Unpatched Safari bug exposes sensitive info

Apple's Safari browser on Windows and Mac OS X is vulnerable to a bug that could allow a malicious website to read files on the user's hard drive, according to a security researcher.

The flaw is related to the way Safari handles web feeds such as RSS, but it affects users even if they do not use feeds, researcher Brian Mastenbrook wrote in an advisory published on Sunday. Feeds are a data format used for notifying users of frequently updated content, such as blog posts.

The vulnerability could be used to read sensitive information, such as passwords, on a user's system, Mastenbrook said. An attack could be triggered via a malicious link opened in Safari on either Windows or Mac OS X 10.5, he said. Other versions of Mac OS X are not affected.

Apple has acknowledged the flaw, but has not yet indicated when it will be patched, according to Mastenbrook. "The details of this vulnerability have not been made public to the best of my knowledge, but secrecy is no guarantee against a sufficiently motivated attacker," he wrote in an advisory.

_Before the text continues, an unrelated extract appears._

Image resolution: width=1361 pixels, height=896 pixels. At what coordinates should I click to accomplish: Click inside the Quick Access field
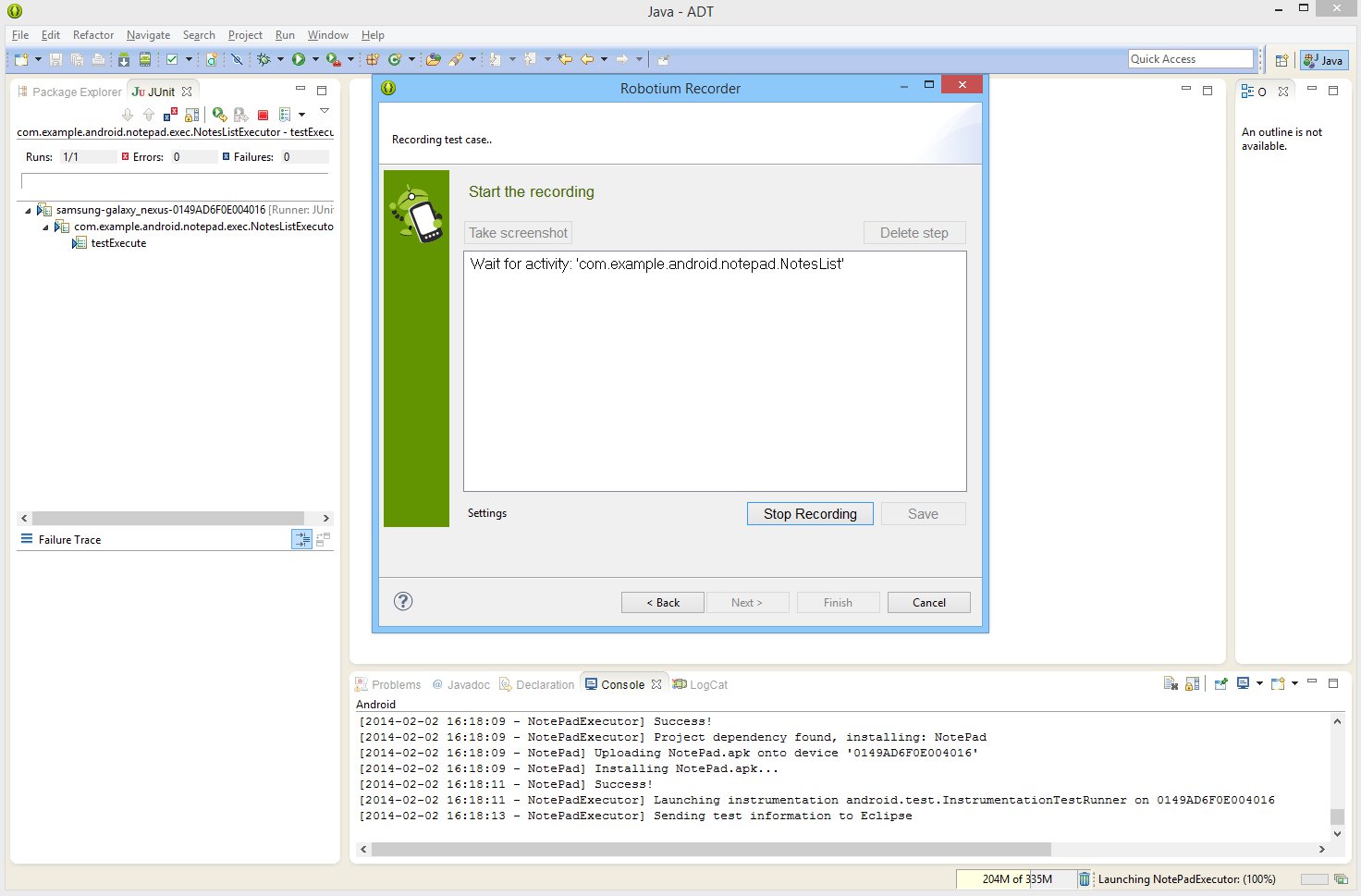pyautogui.click(x=1190, y=58)
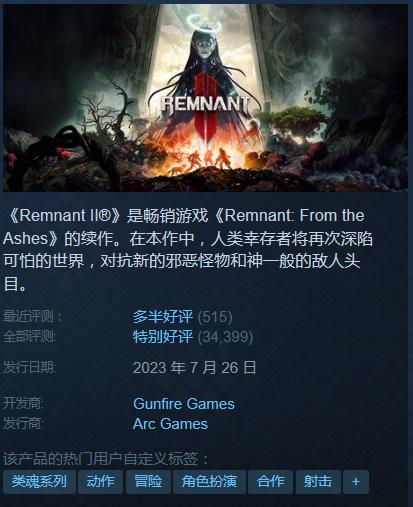
Task: Click the 最近评测 label
Action: pyautogui.click(x=32, y=316)
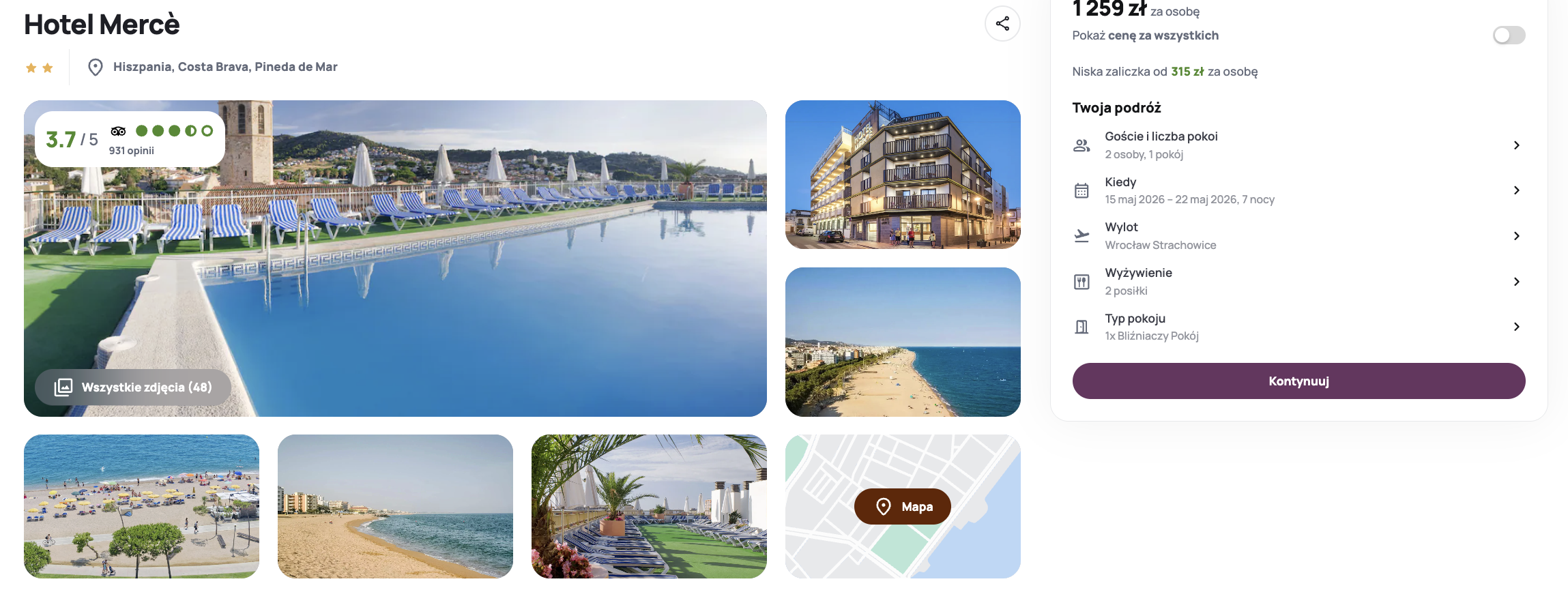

As a workaround, Mac OS X users can change the system's preferences to use an application other than Safari for reading feeds. However, the operating system's built-in method for changing feed reader preferences does not correctly disassociate Safari from feeds, Mastenbrook said.

In a post on Tuesday, he recommended the use of a third-party application such as RCDefaultApp to perform the workaround.

The only workaround available to Safari users on Windows is to use a different browser, Mastenbrook said.